Drop a PNG, get a smaller WebP — transparency preserved, quality intact, all in your browser.

Drop your PNG file here

Converts to .webp — stays on your device

Why convert PNG to WebP?

How our converter works

The PNG is decoded and re-encoded as WebP using your browser's built-in Canvas encoder. Transparency is carried over automatically — WebP supports a full alpha channel just like PNG. Because the conversion happens locally, it's safe for unreleased brand assets, design-in-progress screenshots, and client work you can't hand to a third-party SaaS.

PNG vs WebP — what's the difference?

Feature PNG WebP
Compression Lossless only Lossy or lossless (you pick)
File size Baseline Commonly 25–50% smaller
Transparency Full alpha Full alpha — preserved on conversion
Animation APNG (rare support) Native, well supported
Best for Maximum compatibility Modern web delivery

Frequently asked questions

Does WebP preserve PNG transparency?

Yes, fully. WebP supports the same 8-bit alpha channel as PNG, so transparent backgrounds and soft edges carry over exactly.

Is the WebP lossy or lossless?

Our default is lossy at 90% quality, which is typically invisible and gives the biggest size win. For pixel-perfect UI graphics where banding would show, a lossless WebP is usually still smaller than the source PNG.

How much smaller will my WebP be?

For photographic PNGs: 50–70% smaller. For flat-color UI graphics and logos: 20–40% smaller. Lossless WebP often still beats PNG by 25%.

Can I still use the WebP in Photoshop or Illustrator?

Modern versions of Photoshop handle WebP natively. Older versions need a plug-in. For editing workflows, keep the PNG as the master and export WebP only for delivery.

Will this break on older browsers or email clients?

Every modern browser supports WebP. Email clients are mixed — Outlook desktop historically didn't. For email, use PNG or JPG fallbacks.

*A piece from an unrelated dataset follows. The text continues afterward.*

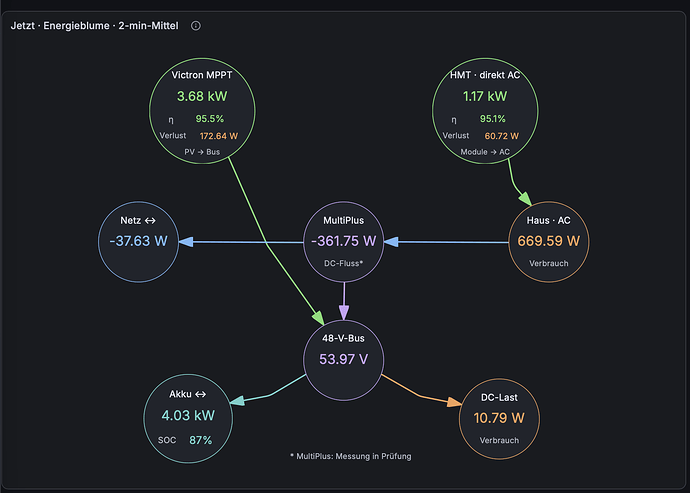
Task: Click the green arrowhead pointing into Haus AC
Action: pos(525,199)
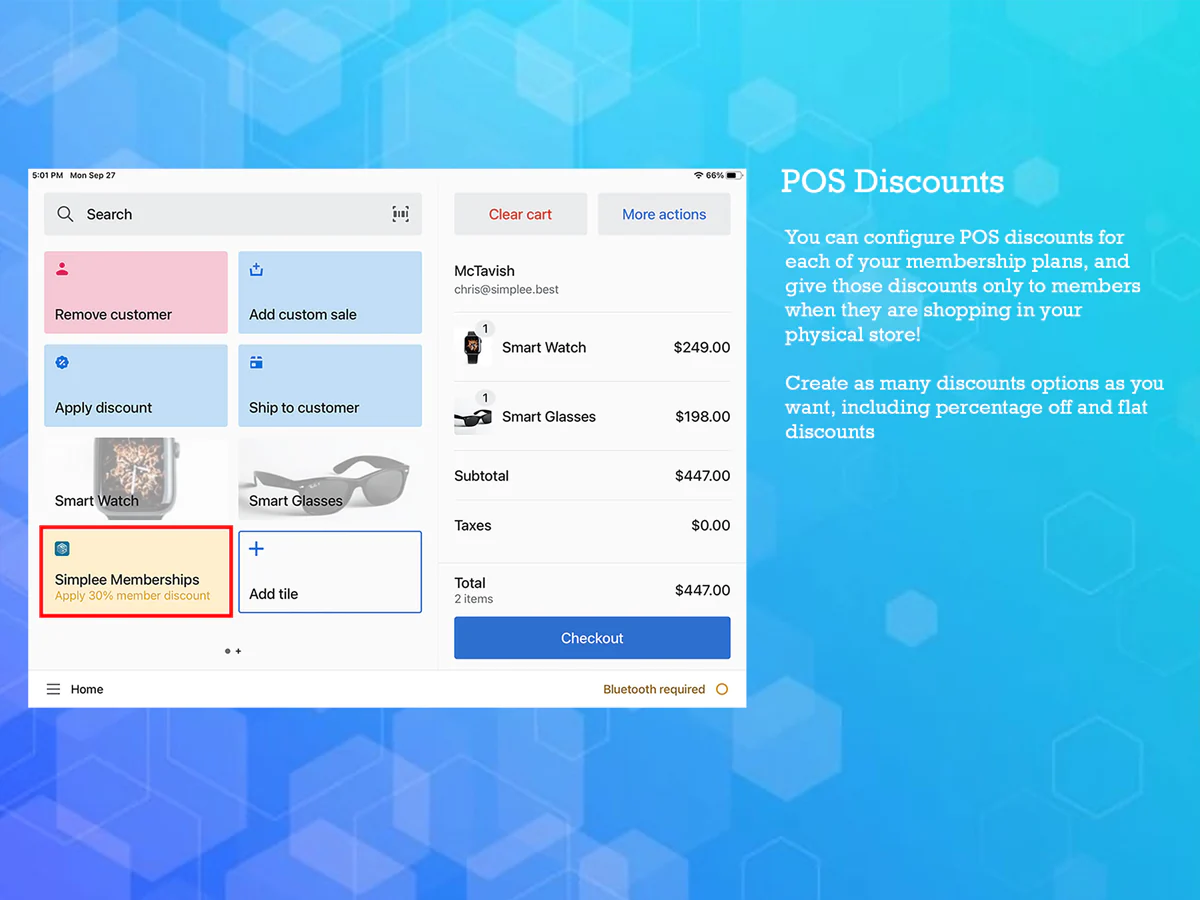This screenshot has height=900, width=1200.
Task: Tap the Remove customer tile
Action: click(x=136, y=292)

Is batch conversion supported?

Yes. Multiple PNGs convert sequentially inside your browser. Batches over three files are offered as a single ZIP download.

About the PNG format

PNG has been the web's workhorse for flat-color graphics and transparency since the late 1990s — simple, lossless, universally supported. WebP is PNG's modern answer to 'same thing but smaller.' It keeps the alpha channel, adds an optional lossy mode for photographic PNGs where the size win is dramatic, and is now supported by every major browser and design tool released in the last several years. For modern websites, design systems, and documentation, converting PNG libraries to WebP is a near-free performance win.